Going forward, there is no reason to assume that the “college premium” will be nearly as large as it was in the past. Financial firms know to advertise that “past performance is no guarantee of future performance” and a college economics professor ought to know to be similarly cautious.

What About Side Benefits?

Besides, there is plenty of evidence that large numbers of recent college graduates, far from earning more, are working in the same kinds of jobs as people who have only high school educations, and they are struggling to pay off their college loans.

As this paper published by the Center for College Affordability and Productivity explains, the labor market has become saturated with workers who have college credentials (but often not the skills that are in demand) and many are underemployed. And a recent study done by the Federal Reserve Bank of New York finds that for the last two decades, around one-third of college graduates have wound up working in jobs that do not call for any higher education.

If the claimed earnings gain is for many students just a mirage, what about those other social benefits? True, they correlate with college completion, but that does not mean college completion will cause them. Again, the two populations tend to have different characteristics. Those who are inclined toward post-secondary education are on the whole more inclined to have healthier lifestyles and more social attributes than those who are not.

Think of it this way – even if you could focus on a guy who barely graduated from high school and loves to drink and smoke, and lure into college and manage to get him through to a degree, is that likely to change his behavior? Probably not. (Nor will he probably have learned as much of value to himself and society in college compared with what he’d have done while working in the real world.)

Does College Improve Behavior?

Just as it’s a mistake to think that having a college degree causes higher earnings, it is also a mistake to think that having a college degree causes people to behave in more desirable ways.

Finally, as Frederic Bastiat taught, good economists look for unseen effects as well as those that are easily seen. There is a large cost to college other than the obvious financial one, namely the fact that so many students pick up terribly mistaken ideas in college. It’s primarily on college campuses that young people become imbued with such progressive notions as social justice, white privilege, sustainability, intersectionality, anti-capitalism, institutional racism, microaggressions and more.
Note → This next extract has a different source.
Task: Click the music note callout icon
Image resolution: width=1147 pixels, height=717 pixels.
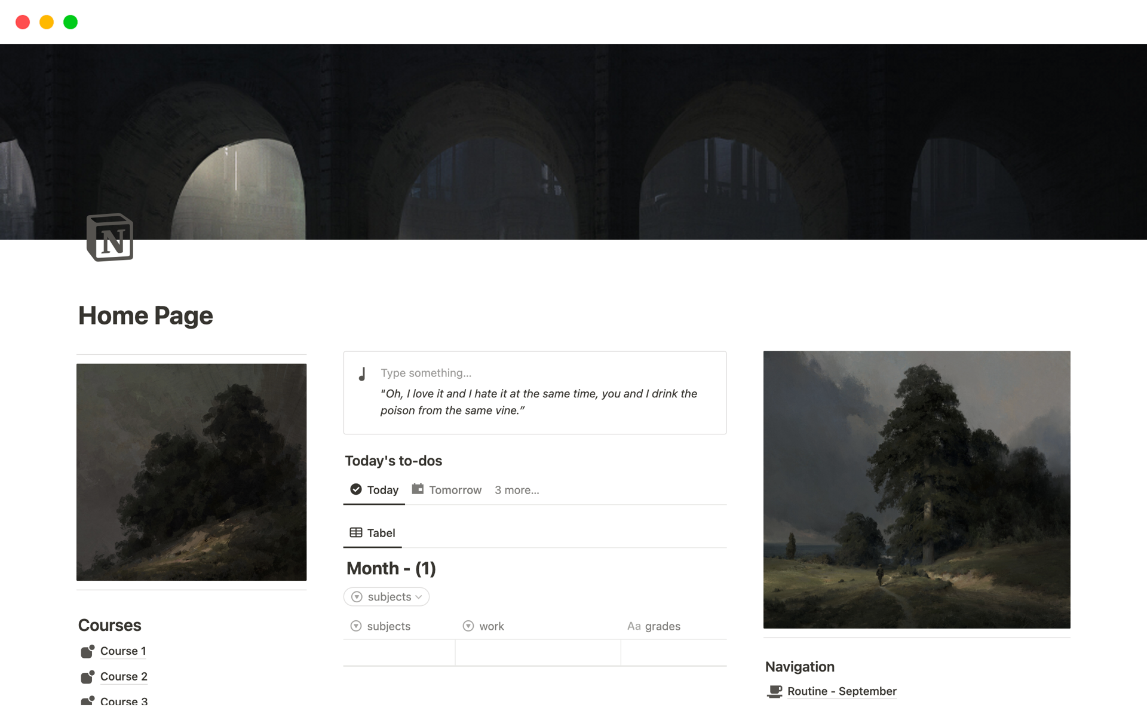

On many campuses, intellectually weaker students can get through by taking lots of “experience learning” courses which simultaneously build up their GPA (since an A is almost guaranteed as long as you say politically correct things in your “reflection papers”) and make them believe that social problems are caused by freedom and can only be solved through government activism. (The recent report from the National Association of Scholars, Making Citizens, is extremely valuable for making that point.)

Spending our limited resources to under-educate young people so they’ll support leftist causes and candidates is doubly damaging.

An Expensive Credential

Trostel laments that “access to college education may well continue to be compromised, which makes not just the potential students who are deterred, but all of us worse off.” The trouble with his view is that the students who might be deterred – and in recent years the percentage of high school graduates who go on to college has declined somewhat – are overwhelmingly going to be the academically marginal and disengaged students for whom college is just an expensive credential.
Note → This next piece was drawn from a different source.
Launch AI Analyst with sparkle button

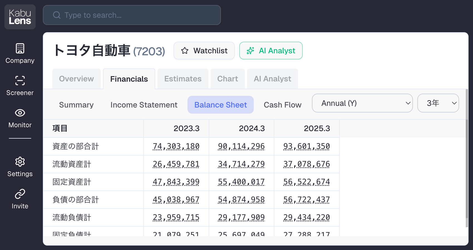(271, 51)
America’s sharp students are in high demand and can easily obtain the loans, grants, and scholarships they need for college and post-graduate studies. If more students who don’t have their ability decide that some other kind of education or training after high school is better for them, that is no cause for concern.

We can’t pull ourselves up by the bootstraps by promoting the “college for everyone” agenda, but by trying we waste resources and diminish the college learning experience.